§ **Excerpted text**
* * * *

Touching upon the example of cytokines, are there
other areas in research that have shifted similarly?
I would say no good target ever goes away. If it’s important biology, we’ll be thinking about it for years. Our first ideas may not be the best way to take advantage of that biology therapeutically, but by doing it and investing in it, we’re more prepared later.
What has surprised me more is less the changing interest in biology over time, but more how technologies or informatics have changed things. For example, AI/ ML: 10 years ago, the idea of needing a computational group in antibody engineering to help us think about how to design molecules didn’t seem essential. Yes, we need informatics; we need to track our work; we need to know where samples are.
But in the last few years, I’ve been amazed by how quickly certain technologies have taken off. So in my own area of structural biology, Cryo-EM went from being, “That’ll help with one project every now and again” to something we’re now using all the time to support small molecule projects much more quickly than I expected. We invested in it early and I thought it was going to be more useful in our basic research or epitope mapping for large molecules, and that we would get to supporting small molecules much later. It turned out the reverse was true: it became more impactful for small molecules quicker because we can tackle things that we hadn’t previously been able to tackle.

* * * *

§ **Extracted data**
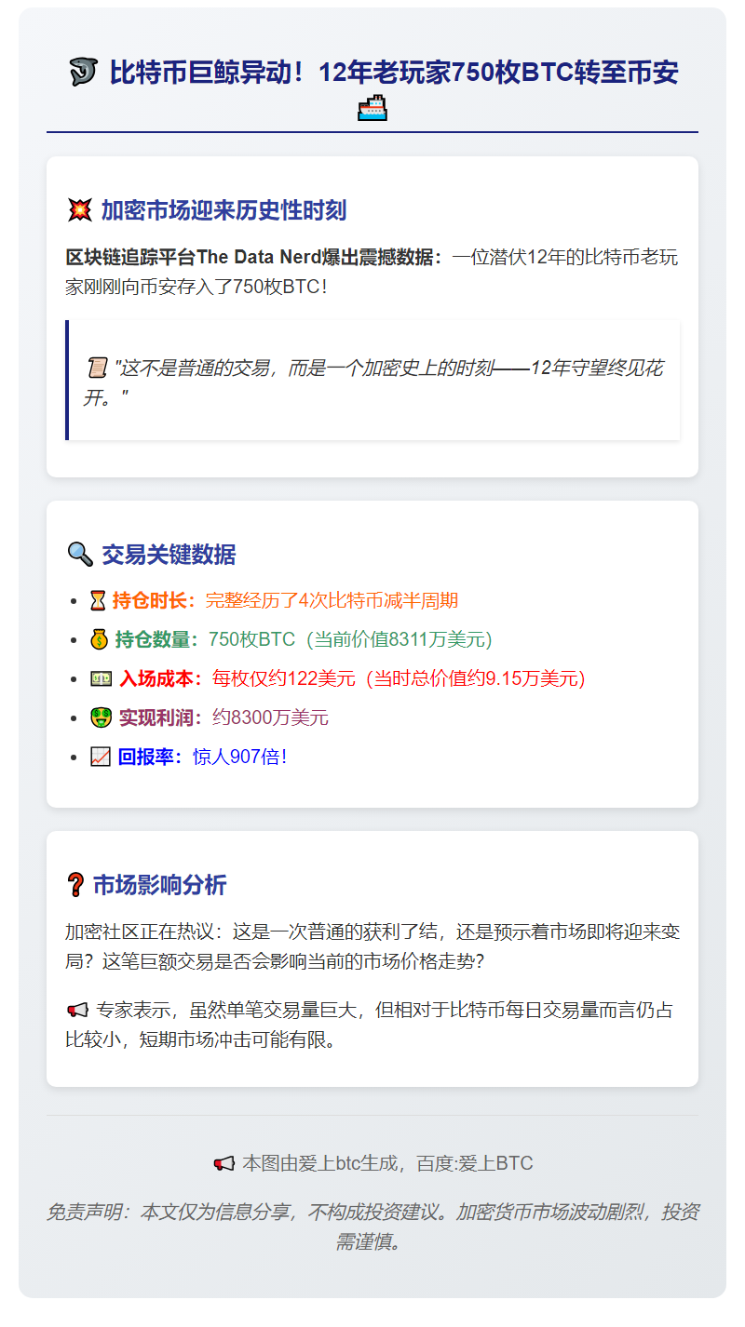
Task: Click the 市场影响分析 heading text
Action: (159, 885)
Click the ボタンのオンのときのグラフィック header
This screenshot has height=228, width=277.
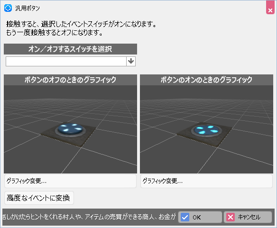(206, 80)
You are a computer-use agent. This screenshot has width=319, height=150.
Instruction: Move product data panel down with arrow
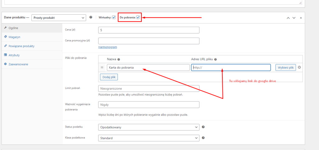(294, 18)
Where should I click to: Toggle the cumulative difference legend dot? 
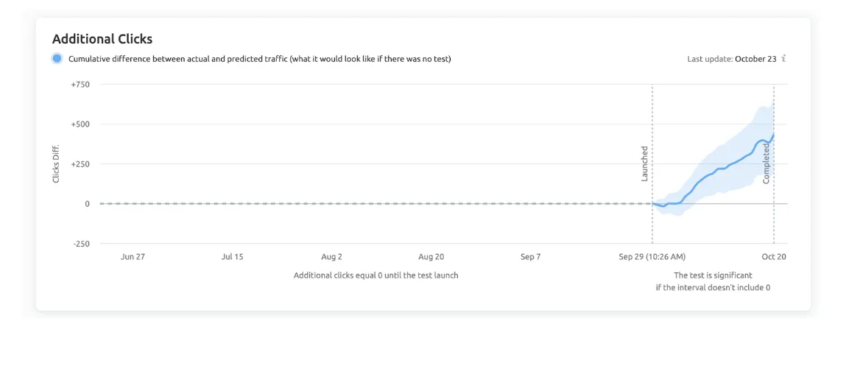[x=57, y=59]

* * * *

§ **Task set**
**1)** Transcribe the part of the interview on shifting research areas between "I would say" and "where samples are.", inclusive.
**2)** Pick up the interview on shifting research areas after its final sentence and carry it forward.
The data come from an unrelated source.

§ **Results in order**
**1)**
I would say no good target ever goes away. If it’s important biology, we’ll be thinking about it for years. Our first ideas may not be the best way to take advantage of that biology therapeutically, but by doing it and investing in it, we’re more prepared later.
What has surprised me more is less the changing interest in biology over time, but more how technologies or informatics have changed things. For example, AI/ ML: 10 years ago, the idea of needing a computational group in antibody engineering to help us think about how to design molecules didn’t seem essential. Yes, we need informatics; we need to track our work; we need to know where samples are.

**2)**
Similarly, look at NGS sequencing, which suddenly is giving us immense piles of data.
That’s the same data that AI/ML needs. And at the same time, the PDB has gotten so well-populated that we have rich datasets that could support AI/ML.
I’ve been amazed to see how quickly those fields changed, or how quickly something like NGS sequencing, single-cell RNA-seq, have gone from being an “interesting technology” to something that’s in every biology presentation that I see. It’s the way we’re understanding how cells differ from each other or differ over time. The changes in technology, and the questions they’ve permitted us to ask, has surprised me more than that of the evolution of biology.
How does moving into more complex drugs, precision medicine, cell and gene therapy, change or impact your work or focus?
Let me answer that in two ways. So as a person who runs technology groups, some of those technologies we support and we need to evaluate quickly. There’s always new technologies, there’s always more you could do, but what can you do more that will have an impact? Will this have an impact on our ability to identify good targets and good potential medicines?
You must have good people with technology who have a good sense of if this is something we should implement or something we should assess or something we should check out externally and then implement later if it’s useful.
On the other side, where I think in terms of molecule discovery itself, where I think it makes a bigger impact is coming up with the targets. You need the molecule or the modality, but if you’re not applying it to the right target, none of the rest of that matters. So anything that will help biologists more deeply understand biology and identify the right targets for intervention benefits us.
You touched on focusing on patient preference and patient ease in your presentation. How have you seen that emphasis evolve?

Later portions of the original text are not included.